Source extract ▸
The length of a sentence is the number of words that compose the sentence.

Write and comment on the set of Spark operations that return how many sentences we have for each available length in the text. You must also show the five most common lengths.

Notice that in the available text, a sentence is a set of lines that ends with a strong punctuation mark (i.e., ".", "!", "?", etc.).

Notice that:

* The novel starts after the <code> *** START OF THE PROJECT GUTENBERG EBOOK GREAT EXPECTATIONS ***</code>

* <code> [Illustration] </code> is not a sentence

* <code>Chapter VIII.</code> is not a sentence

You can introduce your constraints for the parsing. Multiple solutions and points of view are correct. You must comment on your point of view (i.e., the definition of ``sentence'' in your analysis).

You can choose if you are considering the stop-words in the count: add your point of view in the comment.

In [110]:
#read File and conver it into RDD
rdd = sc.textFile(filepath)

# Find the index of the start marker
start_idx = rdd.zipWithIndex().filter(lambda x: x[0] == '*** START OF THE PROJECT GUTENBERG EBOOK GREAT EXPECTATIONS ***').first()[1]

# Filter out all content before the start marker
filtered_rdd = rdd.zipWithIndex().filter(lambda x: x[1] > start_idx).map(lambda x: x[0])

# Remove any illustration from the RDD
filtered_rdd = filtered_rdd.filter(lambda line: line != '[Illustration]')

# Filter out lines that start with 'Chapter' to remove chapter headings
filtered_rdd = filtered_rdd.filter(lambda line: not line.startswith(' Chapter'))

# Remove any empty lines or lines with only white spaces
filtered_rdd = filtered_rdd.filter(lambda x: x.strip() != '')

Recorded data ▸
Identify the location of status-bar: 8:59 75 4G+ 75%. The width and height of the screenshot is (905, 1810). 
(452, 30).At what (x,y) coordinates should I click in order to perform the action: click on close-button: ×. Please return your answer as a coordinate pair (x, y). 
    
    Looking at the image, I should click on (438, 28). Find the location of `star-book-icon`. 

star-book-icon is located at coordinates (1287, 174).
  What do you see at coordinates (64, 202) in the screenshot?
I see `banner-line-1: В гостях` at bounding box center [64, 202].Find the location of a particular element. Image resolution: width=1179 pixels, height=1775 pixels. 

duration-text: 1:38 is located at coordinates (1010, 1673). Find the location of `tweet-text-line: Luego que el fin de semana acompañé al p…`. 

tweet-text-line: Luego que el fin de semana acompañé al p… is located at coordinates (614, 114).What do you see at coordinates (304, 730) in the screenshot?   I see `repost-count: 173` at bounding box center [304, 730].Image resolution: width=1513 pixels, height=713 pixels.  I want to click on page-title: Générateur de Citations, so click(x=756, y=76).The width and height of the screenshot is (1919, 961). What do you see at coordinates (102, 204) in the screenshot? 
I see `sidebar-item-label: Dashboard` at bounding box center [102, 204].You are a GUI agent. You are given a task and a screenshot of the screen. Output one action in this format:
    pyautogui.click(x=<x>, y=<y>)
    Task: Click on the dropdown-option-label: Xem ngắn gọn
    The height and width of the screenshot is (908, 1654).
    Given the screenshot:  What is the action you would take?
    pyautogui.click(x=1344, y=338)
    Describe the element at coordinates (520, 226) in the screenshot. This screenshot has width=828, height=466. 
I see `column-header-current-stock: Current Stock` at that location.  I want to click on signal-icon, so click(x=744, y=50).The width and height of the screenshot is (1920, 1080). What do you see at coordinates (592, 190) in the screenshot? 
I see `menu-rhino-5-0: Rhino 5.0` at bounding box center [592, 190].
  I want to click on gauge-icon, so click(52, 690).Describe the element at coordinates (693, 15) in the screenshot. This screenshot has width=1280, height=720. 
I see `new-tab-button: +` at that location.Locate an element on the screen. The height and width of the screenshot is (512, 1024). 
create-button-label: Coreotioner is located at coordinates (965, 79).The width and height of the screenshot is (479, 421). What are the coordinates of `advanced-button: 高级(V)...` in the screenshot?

What this exercise asks ▸
1: Which three points does the Spark sentence-length exercise list under "Notice that:"?
2: Summarize the Spark sentence-length exercise in two sentences.
3: Can you go on with the Spark sentence-length exercise from where it stops?

Responses ▸
1:
- The novel starts after *** START OF THE PROJECT GUTENBERG EBOOK GREAT EXPECTATIONS ***
- [Illustration] is not a sentence.
- Chapter VIII. is not a sentence.

2: The exercise asks for commented Spark operations that count how many sentences the text has for each length, where length is the number of words and a sentence ends with a strong punctuation mark, and it also asks for the five most common lengths. The code reads the file into an RDD, keeps only lines after the Project Gutenberg start marker, and removes illustration lines, chapter-heading lines, and empty or whitespace-only lines.

3:
# Combine all the lines into a single string to form the complete text of the book
entire_text = filtered_rdd.reduce(lambda a, b: a + " " + b)

# Split the entire text into individual sentences using regex
sentences = re.split('(?<=[.!?])\s+', entire_text)

# Convert the list of sentences back into an RDD
sentences_rdd = sc.parallelize(sentences)

# Using map, split each sentence into words
words_rdd = sentences_rdd.map(lambda sentence: sentence.split())

# Filter out any stopwords from the words of each sentence and convert words to lowercase
cleaned_rdd = words_rdd.map(lambda words: [word for word in words if word.lower() not in stopwords])

# Using map, return the length of each sentence
sentence_lengths = cleaned_rdd.map(lambda sentence: (len(sentence), 1))

# Reduce by key, counting how many sentences of each length
sentence_counts = sentence_lengths.reduceByKey(lambda x, y: x + y)

# Sort the result by ascending orders
sorted_sentence_counts = sentence_counts.sortBy(lambda x: x[1], ascending=False)

#show result:Display the 10 most common sentence lengths and their counts
sorted_sentence_counts.take(10)

[(5, 493),
 (6, 474),
 (9, 473),
 (4, 468),
 (3, 455),
 (8, 439),
 (7, 423),
 (2, 393),
 (10, 392),
 (11, 392)]

## <strong>Exercise 2.</strong> The average length of sentences in the entire novel
Write and comment on the set of Spark operations that returns and shows the average length of the sentences in the novel.

In [121]:
############## WRITE YOUR CODE HERE ##############

# Compute the total length and total count of sentences
total_length, total_count = sentence_lengths.reduce(lambda x, y: (x[0] + y[0], x[1] + y[1]))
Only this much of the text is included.